This weekend we migrated Broadstuff over to its very own server owing to the traffic it now gets, unfortunately we lost the link to the last post so its now reconstituted below but with a new page ID.
While we were doing this I read a post by Steven Hodson
about type of Bloggers - in short, he defines 4 main types, in ascending order of monetisation:
- Do it for fun
- Do it for offset profit eg consulting etc
- Single/small teams doing it to earn income
- The Big Blogs (are these really blogs, or just online media - they don't really behave like blogs any more)
Its a good article, and two areas I thought I'd like to comment on:
Many bloggers who buy their own domain will then need somewhere to host it and this is where they often make their first mistake (I’m still living with this one). They will more than often go with the cheapest hosting package they can which is generally something called Shared Hosting. Well, when you see that run far far away from it because if you go that route that decision will come back to bite you right on the ass. Don’t go for the most expensive hosting package of course, but make sure that you have a good solid upgrade path that can be done with the flip of a cyber switch.

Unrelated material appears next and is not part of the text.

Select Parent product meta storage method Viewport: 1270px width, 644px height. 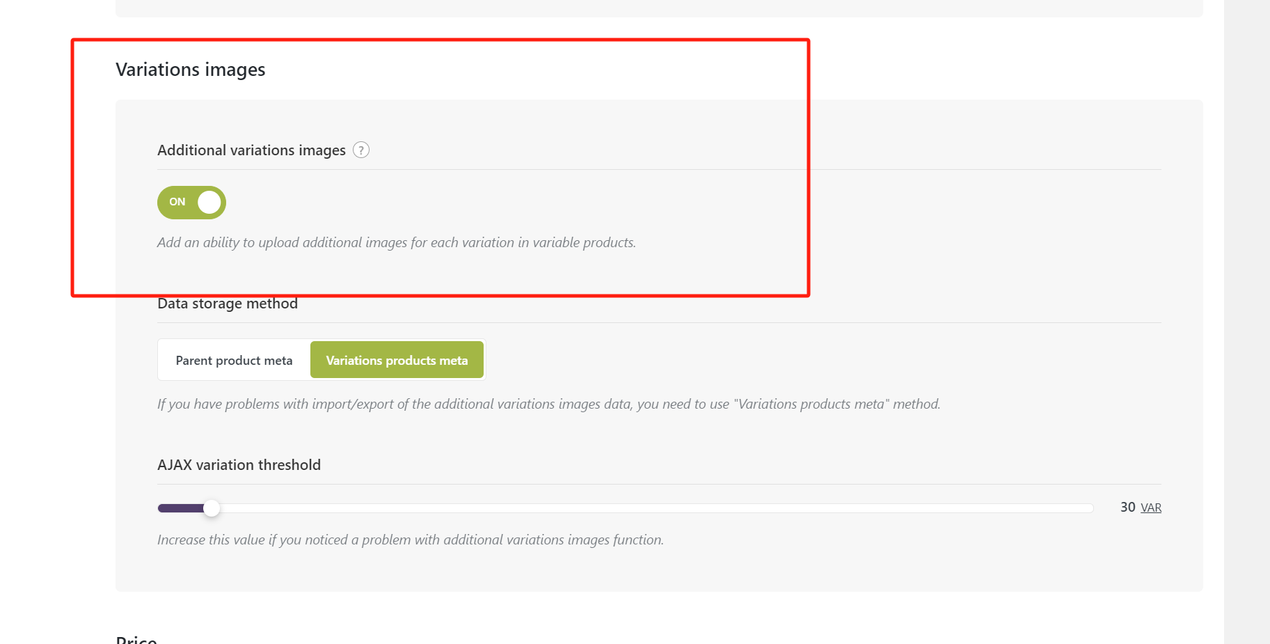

Our experience is that the last sentence is key - as our blog has grown, we have moved from very shared, to flexible capacity, and now to its won server - being able to do it remotely, on the same hoster, has made things much easier. The other thing we'd say is backup, backup, backup.

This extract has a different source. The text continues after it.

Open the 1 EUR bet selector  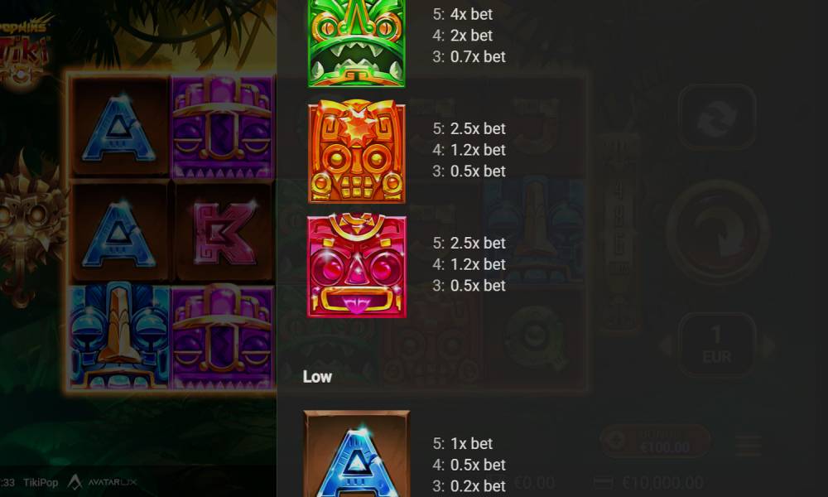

The other point I'd like to comment on is value creation - Steven makes these points:
....so if you are the type of person who likes his or her technology with a splash of reality be prepared to find the road forward a tad on the difficult side.
and
any smart business minded blogger would realize that by concentrating on make their blog an authoritative voice in any space could potentially make them an attractive purchase.

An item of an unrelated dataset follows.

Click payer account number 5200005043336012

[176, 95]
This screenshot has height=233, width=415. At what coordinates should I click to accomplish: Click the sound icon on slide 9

While we've found the same as Steven, ie that a blog that tries to inject some reality into what can be an overhyped space (like this blog as well as Steven's) is less attractive to PR / Marketing types who want to promote stuff today, we do believe in the longer term it will create value by being more trusted, and that in our view will have its own value as we believe it will attract higher value customers, and (maybe one day) higher value Ads.